12,000 Asset Tags Read in 60 Seconds
OnAsset strongly maintains that the impressive feat of reading 12,000 asset tags in 60 seconds was made under real-world conditions, not in a controlled laboratory environment.
In a realistic environment, resilient supply chains are built on two foundations: one is supply chain velocity or speeding the product along to its destination. The other is supply chain visibility or knowing the location and physical condition of the product every step of the way.
A Complete Tracking Ecosystem
Here's the basic breakdown of OnAsset's tracking system: Sentinel 100 monitoring tags are attached to an asset. Within a given vicinity, these tags are read by its "parent" Sentry 500 interrogation device. The Sentry then sends the amassed data to OnAsset’s server. From there, the totality of data can be accessed via the company’s own Enterprise API or through the customer’s own applications.
Dozens of "children" Sentinel tags can connect to a "parent" Sentry 500 at a time. Image used courtesy of OnAsset Intelligence
OnAsset Intelligence holds a number of IP patents, three of which stand out in terms of tracking technology.

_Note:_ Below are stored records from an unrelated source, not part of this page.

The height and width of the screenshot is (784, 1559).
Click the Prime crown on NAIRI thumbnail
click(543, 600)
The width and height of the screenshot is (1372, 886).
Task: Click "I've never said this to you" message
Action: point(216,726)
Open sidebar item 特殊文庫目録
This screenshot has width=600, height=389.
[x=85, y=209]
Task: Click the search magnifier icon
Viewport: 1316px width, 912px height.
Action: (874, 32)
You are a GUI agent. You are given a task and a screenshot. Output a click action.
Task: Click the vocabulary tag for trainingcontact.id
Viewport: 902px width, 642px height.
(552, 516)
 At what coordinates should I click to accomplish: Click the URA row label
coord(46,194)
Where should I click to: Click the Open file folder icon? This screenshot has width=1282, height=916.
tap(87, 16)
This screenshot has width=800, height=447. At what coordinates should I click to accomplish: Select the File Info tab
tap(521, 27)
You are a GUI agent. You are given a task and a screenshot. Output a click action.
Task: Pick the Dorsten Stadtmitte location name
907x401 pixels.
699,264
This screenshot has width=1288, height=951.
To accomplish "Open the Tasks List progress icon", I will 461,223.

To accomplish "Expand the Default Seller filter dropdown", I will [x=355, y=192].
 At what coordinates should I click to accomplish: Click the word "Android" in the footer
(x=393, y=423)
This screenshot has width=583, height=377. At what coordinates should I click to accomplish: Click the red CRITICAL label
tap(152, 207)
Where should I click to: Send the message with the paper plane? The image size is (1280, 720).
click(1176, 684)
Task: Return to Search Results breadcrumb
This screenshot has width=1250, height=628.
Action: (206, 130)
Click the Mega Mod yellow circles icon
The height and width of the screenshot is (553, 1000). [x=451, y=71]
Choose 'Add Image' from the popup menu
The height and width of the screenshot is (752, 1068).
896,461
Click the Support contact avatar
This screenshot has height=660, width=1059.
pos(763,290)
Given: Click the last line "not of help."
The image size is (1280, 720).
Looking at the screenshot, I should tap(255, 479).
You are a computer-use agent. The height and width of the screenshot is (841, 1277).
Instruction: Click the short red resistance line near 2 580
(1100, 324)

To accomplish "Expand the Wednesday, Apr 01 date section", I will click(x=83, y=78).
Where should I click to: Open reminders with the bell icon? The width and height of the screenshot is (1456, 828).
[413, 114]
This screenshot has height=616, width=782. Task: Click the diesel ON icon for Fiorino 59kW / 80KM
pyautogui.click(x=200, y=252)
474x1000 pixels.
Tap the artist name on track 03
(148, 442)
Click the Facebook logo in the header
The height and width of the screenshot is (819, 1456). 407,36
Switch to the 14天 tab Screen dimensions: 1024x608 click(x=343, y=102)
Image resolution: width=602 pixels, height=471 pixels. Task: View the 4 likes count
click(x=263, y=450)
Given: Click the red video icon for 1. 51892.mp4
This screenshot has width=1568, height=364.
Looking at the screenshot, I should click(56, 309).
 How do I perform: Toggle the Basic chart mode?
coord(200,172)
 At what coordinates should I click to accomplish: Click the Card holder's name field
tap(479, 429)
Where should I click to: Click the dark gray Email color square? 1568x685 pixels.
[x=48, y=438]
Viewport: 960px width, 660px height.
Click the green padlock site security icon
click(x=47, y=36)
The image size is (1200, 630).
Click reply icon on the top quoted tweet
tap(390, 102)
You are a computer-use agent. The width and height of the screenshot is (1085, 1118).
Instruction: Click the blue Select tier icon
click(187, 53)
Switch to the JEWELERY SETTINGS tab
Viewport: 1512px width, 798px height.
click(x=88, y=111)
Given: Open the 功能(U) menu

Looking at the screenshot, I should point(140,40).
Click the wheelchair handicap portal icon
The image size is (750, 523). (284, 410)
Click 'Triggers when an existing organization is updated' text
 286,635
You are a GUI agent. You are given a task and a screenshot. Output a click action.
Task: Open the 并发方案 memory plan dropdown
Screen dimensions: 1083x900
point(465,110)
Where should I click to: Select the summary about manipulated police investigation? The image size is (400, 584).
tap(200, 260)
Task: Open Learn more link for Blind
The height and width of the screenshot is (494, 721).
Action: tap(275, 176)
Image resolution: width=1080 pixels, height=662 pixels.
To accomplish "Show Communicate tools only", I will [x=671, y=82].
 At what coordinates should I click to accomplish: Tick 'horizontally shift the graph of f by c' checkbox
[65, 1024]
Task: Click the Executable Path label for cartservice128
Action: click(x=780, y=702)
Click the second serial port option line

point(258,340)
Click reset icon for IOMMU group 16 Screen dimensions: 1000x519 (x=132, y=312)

They include:
- an identification device that can read both active and passive tags
- provision for asset tags incorporating their own drivers
- an adaptable antenna system capable of reading RF tags inside containers
The Role of Silicon Labs’ Bluetooth Low-Energy SoC
The heart of Sentinel 100’s asset monitoring tag is Silicon Labs’ EFR32BG1—a Bluetooth low-energy (BLE) device that draws 8.7 mA during active mode and receives and 8.2 mA during active mode transmit (0 dBm). In deep sleep mode, it draws 2.2 µA. The device can wake up in 3 µS from off (EM3) mode.
These factors made it a straightforward choice for OnAsset’s industrial application, where low power consumption was a foremost concern.
The device integrates both sub-GHz and 2.4 GHz radio. When operating at 868 MHz at 2.4 kbps, the receive sensitivity is -121.4 dBm. The device incorporates an AES256/128 hardware crypto accelerator with SHA-1, SHA-2, and ECC, and a rich host of analog and digital peripherals.
Block diagram of EFR32BG1 series 1 SoCs. Image used courtesy of Silicon Labs
The EFR32BG1 features an onboard Arm Cortex-M4 plus a floating-point unit that can be clocked at speeds of up to 40 MHz. It draws 63 µA/MHz and includes up to 256 kB of programmable flash and up to 32 kB of SRAM.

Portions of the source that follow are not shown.